Ordinarily I cringe from applying any word of Law to other people’s sins, errors, excesses or missing-the-mark. But one thing jumps up to me as I try to apply the Commandments to our contemporary scene: I find that they still point at what is flawed in us with dead aim.
The Small Catechism published by Mobipocket.com. How cool is that?
I have written before, for example, about the Eighth Commandment (”you shall not bear false witness”) as something our right-wing Christian people should look at carefully when they make derogatory, misleading or false statements about gay and lesbian people. Luther’s Small Catechism, for example, says this to explain the Eighth Commandment:
We are to fear and love God, so that we do not tell lies about our neighbors, betray or slander them, or destroy their refutations. Instead we are to come to their defense, speak well of them, and interpret everything they do in the best possible light.
One cannot help thinking that Fred Phelps could do a little introspection on this. But what of those in the gay community who have engaged indiscriminately in “outing” other LGBT people? Clearly the commandment of God says, we are not to do things which harm others (no matter how tempting and delicious!).
During Lent this time around, it was the Second Commandment which struck me also. and yes, I am thinking too much of other people’s wrongs (not to put others down, but to clear say that I, and other LGBT people, have been disastrously hurt, and I appeal to this Second Commandment in our defense). “You shall not make wrongful use of the name of the Lord your God.” Again from Luther’s catechism:
We are to fear and love God, so that we do not curse, swear, practice magic, lie, or deceive using God’s name, but instead use that very name in every time of need to call on, pray to, praise, and give thanks to God.
(I must yawn in the reference to “magic” ~ as an occasional visitor to the Magic Castle here in Hollywood, knowing that it is all the art of illusionists, but yes there are other sorts, and Martin Luther lived 500 years ago in a more fearful era…).
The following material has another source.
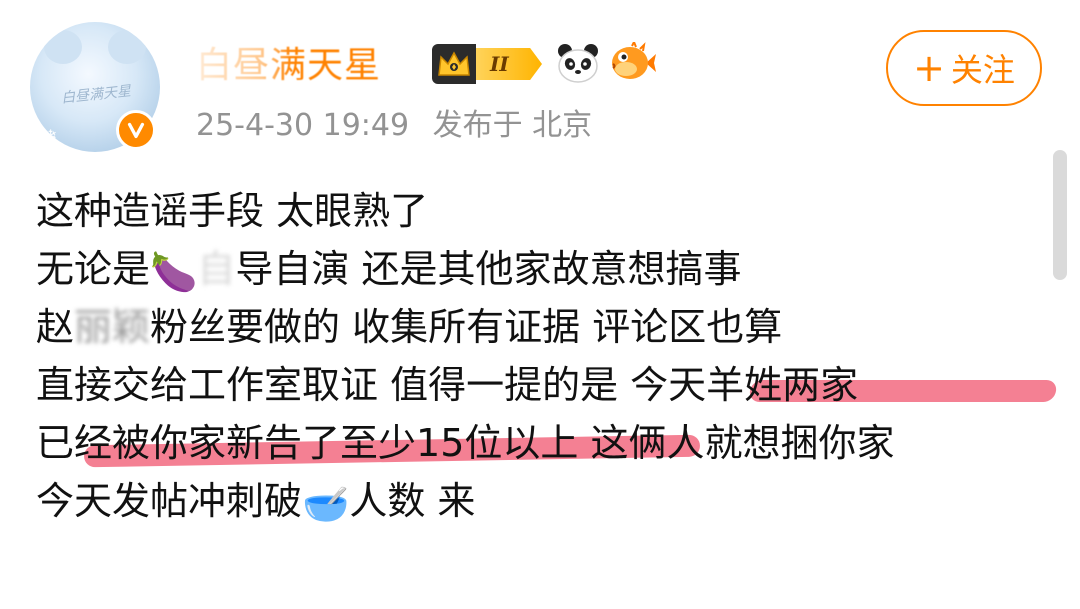 This screenshot has height=609, width=1080. Describe the element at coordinates (136, 130) in the screenshot. I see `verified-v-icon` at that location.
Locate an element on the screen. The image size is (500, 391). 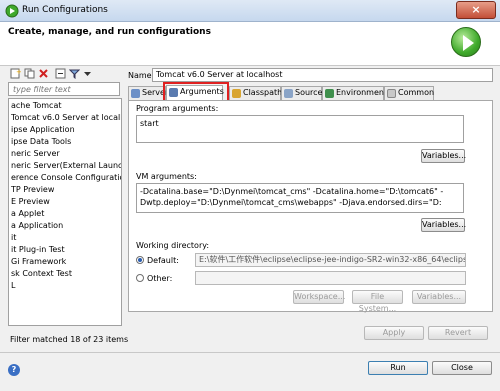
default-label: Default: is located at coordinates (163, 260).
What does it mean to deceive using God’s name?
Am I deceiving others, if I offer them comfort and assurance of God’s unconditional love, when there are hundreds or thousands of conservative preachers who think that the word of God is utterly clear that LGBT people are going to hell? Dare I interpret the Scriptures to say, God’s word for us is grace, for the sake of Christ, and sexual minority persons are recipients of that grace along with every other human being? Or is it the right-wing conservative who is deceiving others?
But after waging this battle within the Christian church for decades, I am tired of being overly polite and self-effacing, allowing the deceiving, negative, hurtful, even murderous word of the Religious Reich to be spoken in the name of God. This is wrong. This is evil. Isn’t it a misuse of God’s name to invoke God in the service of hating people? shaming people? taking people’s rights away?
We’re all used to bad-mouthing attorneys, politicians, and used car salesmen for being dishonest. The finger of God also points at preachers, too, if they use God’s name to condemn, to defame, to bear false witness, to deliberately harm other people (in this case, LGBT people). They think that appealing to common prejudice in their pews will fill their collection plates! We’ve just seen this happen again in the religious right-wing campaign to pass Proposition 8 — people misusing the name of God to sell prejudice to the voters, and bolster stereotypes, bigotry and fear, rather than to less those things.
The bottom line of the commandment is as relevant as ever, once we see that people are being harmed when religion breaches the basic purpose of the commandment and the justice and rightness of God. “Don’t go there,” God says. “You shall not do that!”